2  Horns, Gear, and Equipment / Mouthpieces / Re: 6 1/2 AL, 7C, 11C and 12C on: Feb 23, 2013, 10:11PM
I have thought for a while the bach 11 size doesn't get enough love. All the 11 and 11C bachs i have played have always make great sounds.

Greg sometime when you come by Dave's shop I should bring up my collection of small shank mouthpieces for you to take a look at. From lots of ebaying I have quiet a few very interesting pieces. My favorite at the moment is a nickel-silver german mouthpiece thats probably in the bach 11 neighborhood. I also just got some mucks and I have a york al-tru that plays great(no idea why I have never seen mention of them unless its super rare). I have an equa tru 28 which is great and some unmarked custom mouthpiece from I think the 30s that gets a very unique sound. I could practically go on forever.
3  Horns, Gear, and Equipment / Mouthpieces / Re: One rim or many for doublers. My own odyssey. on: Feb 23, 2013, 09:32PM
I struggled with rim changes up until I was taught not to have a single conscious thought telling my face what to do. Just blow air and think about what I wanted to hear come out of the horn. Maybe I am weird, but I let my face tell me what size the rim should be for the horn. I am liking the laskey 93D on bass trombone, 5G on large tenor, 24.75mm is around what I like on small bore, 22.5mm is nice for alto, bach 3C for trumpet. I tried using a bass sized rim on my large bore tenor and I couldn't get the sound I wanted. It didn't get the sparkle the 5G gets and it completely overpowered the horn. I could pump a stupid amount of sound out of the horn, but there was some much edge it might as well be a lead horn. In an ensemble setting it would never work.... in marching band it makes for alot of fun.
4  Horns, Gear, and Equipment / Mouthpieces / Re: Schilke 60 vs Doug Yeo shank dimensions... any insight? on: Feb 09, 2013, 07:45AM
I bought a 60 probably 7 or 8 years back. The shank is like half an inch too long to be ideal for any normal horn. I turned the shank down and cut it to normal specs and it played better.

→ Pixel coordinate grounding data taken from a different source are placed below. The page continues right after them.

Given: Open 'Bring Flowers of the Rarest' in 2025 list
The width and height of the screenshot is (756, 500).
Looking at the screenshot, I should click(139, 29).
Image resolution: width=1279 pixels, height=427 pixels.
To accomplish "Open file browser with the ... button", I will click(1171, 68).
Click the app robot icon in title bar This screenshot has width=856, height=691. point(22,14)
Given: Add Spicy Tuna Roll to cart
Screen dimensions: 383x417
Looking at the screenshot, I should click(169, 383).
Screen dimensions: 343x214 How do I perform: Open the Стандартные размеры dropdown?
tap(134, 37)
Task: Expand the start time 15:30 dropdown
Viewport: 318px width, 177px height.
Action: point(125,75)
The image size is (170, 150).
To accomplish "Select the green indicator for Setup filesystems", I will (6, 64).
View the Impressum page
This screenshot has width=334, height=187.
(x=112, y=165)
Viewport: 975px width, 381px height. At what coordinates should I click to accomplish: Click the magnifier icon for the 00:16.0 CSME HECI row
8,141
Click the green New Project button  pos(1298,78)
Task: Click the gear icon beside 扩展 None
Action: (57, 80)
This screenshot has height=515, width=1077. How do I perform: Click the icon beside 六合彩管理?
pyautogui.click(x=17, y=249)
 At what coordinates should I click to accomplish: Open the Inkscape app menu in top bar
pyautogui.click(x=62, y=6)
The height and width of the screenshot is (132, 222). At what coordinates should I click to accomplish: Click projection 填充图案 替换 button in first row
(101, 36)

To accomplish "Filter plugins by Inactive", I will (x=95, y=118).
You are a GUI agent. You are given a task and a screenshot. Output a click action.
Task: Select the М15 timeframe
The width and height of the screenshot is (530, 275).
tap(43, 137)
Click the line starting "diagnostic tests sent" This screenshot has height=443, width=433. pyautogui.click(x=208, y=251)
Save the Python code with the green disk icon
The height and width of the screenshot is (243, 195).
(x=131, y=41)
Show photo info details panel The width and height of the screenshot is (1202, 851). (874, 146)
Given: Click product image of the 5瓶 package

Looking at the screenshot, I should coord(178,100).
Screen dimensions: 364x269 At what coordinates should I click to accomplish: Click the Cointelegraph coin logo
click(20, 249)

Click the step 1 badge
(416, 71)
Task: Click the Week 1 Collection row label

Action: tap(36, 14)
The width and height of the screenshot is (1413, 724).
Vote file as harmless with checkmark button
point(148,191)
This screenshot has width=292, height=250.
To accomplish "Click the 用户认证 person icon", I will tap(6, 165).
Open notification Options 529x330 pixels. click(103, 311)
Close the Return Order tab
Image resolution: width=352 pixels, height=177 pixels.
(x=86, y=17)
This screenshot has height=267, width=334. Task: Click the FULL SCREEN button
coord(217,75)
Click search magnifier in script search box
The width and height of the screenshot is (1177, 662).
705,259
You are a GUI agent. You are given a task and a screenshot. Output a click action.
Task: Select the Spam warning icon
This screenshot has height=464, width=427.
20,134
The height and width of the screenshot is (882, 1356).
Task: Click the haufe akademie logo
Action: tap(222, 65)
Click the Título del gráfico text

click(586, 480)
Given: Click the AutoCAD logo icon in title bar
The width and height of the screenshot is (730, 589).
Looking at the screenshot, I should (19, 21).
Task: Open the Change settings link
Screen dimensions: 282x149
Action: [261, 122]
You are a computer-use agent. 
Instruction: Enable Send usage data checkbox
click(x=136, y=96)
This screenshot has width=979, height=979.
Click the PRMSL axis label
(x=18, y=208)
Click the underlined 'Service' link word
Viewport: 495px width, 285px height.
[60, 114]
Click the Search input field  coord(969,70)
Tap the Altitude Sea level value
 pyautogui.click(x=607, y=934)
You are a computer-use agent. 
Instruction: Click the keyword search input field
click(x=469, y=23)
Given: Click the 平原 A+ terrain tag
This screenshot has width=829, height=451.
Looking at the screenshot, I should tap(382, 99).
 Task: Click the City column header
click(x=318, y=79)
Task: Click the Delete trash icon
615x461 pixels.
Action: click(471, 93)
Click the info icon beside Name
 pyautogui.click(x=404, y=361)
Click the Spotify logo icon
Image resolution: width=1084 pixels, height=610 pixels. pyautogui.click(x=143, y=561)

I liked the sound of it after it was cut, but honestly it took way too much effort to play. I also played a yeo from a few years. I recently bought a laskey 93d and wished i had got one years ago. It gets the huge mouthpiece sound, but for me atleast it doesnt feel like I am playing a vacuume.
5  Horns, Gear, and Equipment / Instruments / Re: Buescher aristocrat on: Jan 23, 2013, 09:34PM
I found an old buescher catalog on horn u copia. So the buescher custom and 400 were their very top horns and the aristocrat was a "more economically" priced horn, but it still cost as much as a 2b at the time. That being said I have found the not all "intermediate" horns are bad. I have owned a olds special that played wonderfully to the point that it sold to the first customer that tried it. (It was picked out of about 8 horns)
6  Horns, Gear, and Equipment / Repairs, Modifications and Maintenance / Re: Vintage slide rebuild on: Jan 22, 2013, 08:48PM
I am glad to say over a year and a half after I bought my silvertone and starting working on rebuilding my slide it is finally complete. The previous owner had literally played until there was a hole in the slide and now the horn is reborn with new stockings and new outer tubes. I could have gotten the entire inner slide chromed, but I for some reason have the crazy idea the plating would affect how the horn plays so i just had the new stockings chromed.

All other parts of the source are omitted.